Qu'est-il arrivé à Baby Jane ? de Robert Aldrich

Dorothéa avait vieilli, sa perfection froide et sévèrement soignée, sa beauté célèbre, acclamée, s'était flétrie avec une telle et si constante rapidité au cours des dernières années que la femme en elle n'avait pu tenir pied à cette métamorphose. Rien, ni l'art ni les remèdes, pas mêmes les plus pénibles et les plus répugnants, qu'elle avait employés à combattre sa déchéance, n'avaient pu empêcher de s'éteindre le doux éclat de ses yeux bleu sombre, de se former au dessous d'eux des poches de peaux flasque et jaunâtre, tandis que les merveilleuses fossettes de ses joues se creusaient en rides qui faisaient paraître d'autant plus dure et maigre la bouche fière et hautaine.
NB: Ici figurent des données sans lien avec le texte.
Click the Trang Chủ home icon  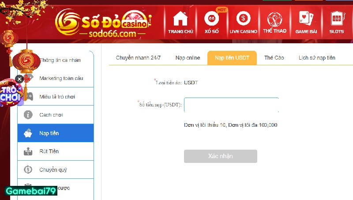[180, 20]
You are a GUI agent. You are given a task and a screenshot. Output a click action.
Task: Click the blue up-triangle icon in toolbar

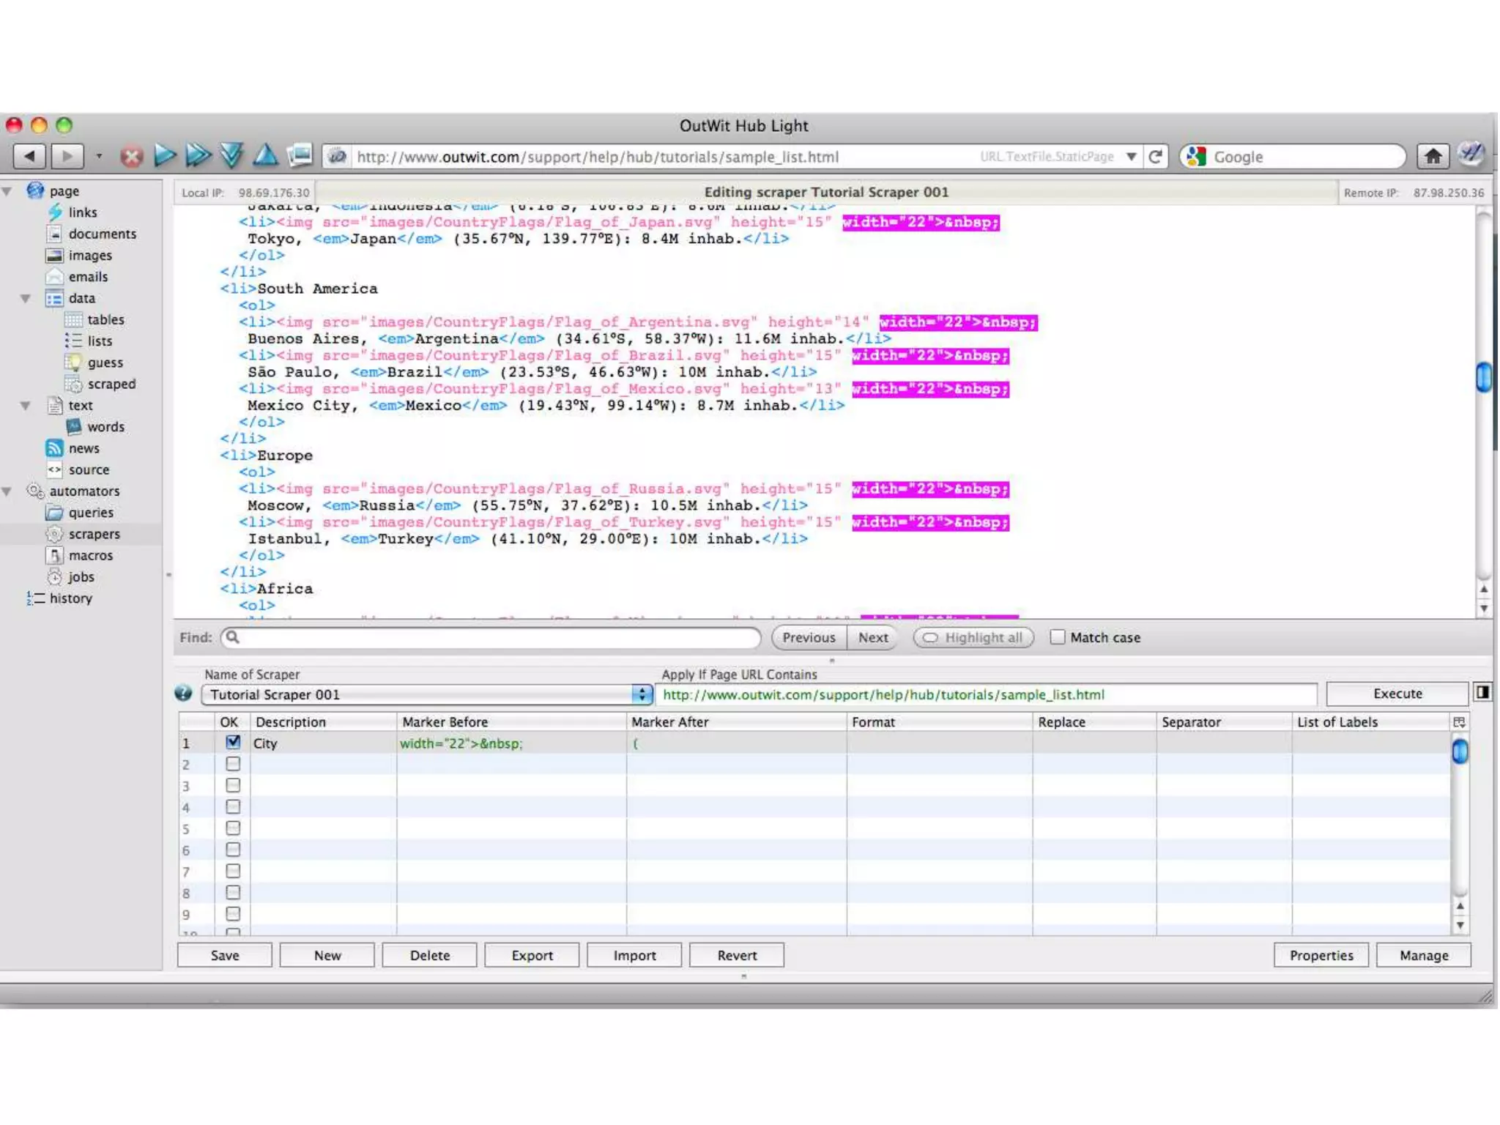(x=265, y=155)
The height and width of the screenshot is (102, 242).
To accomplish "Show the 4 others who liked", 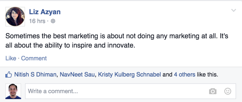I will click(184, 75).
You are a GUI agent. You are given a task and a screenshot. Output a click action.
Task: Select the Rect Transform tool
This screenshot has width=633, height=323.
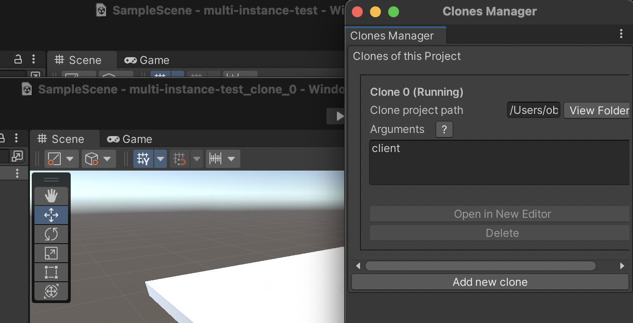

Mais comme son coeur avait été aussi sévère que sa beauté et uniquement attaché à la conservation de cette beauté, comme sa beauté lui avait tenu lieu d'âme et qu'elle n'avait rien aimé ni voulu que l'effet exaltant de cette beauté, comme son coeur n'avait jamais battu pour rien ni pour personne, elle se trouvait à présent décontenancée et appauvrie, incapable de trouver en elle-même la force de se résigner à un nouvel état, et son équilibre mental en fut affecté. 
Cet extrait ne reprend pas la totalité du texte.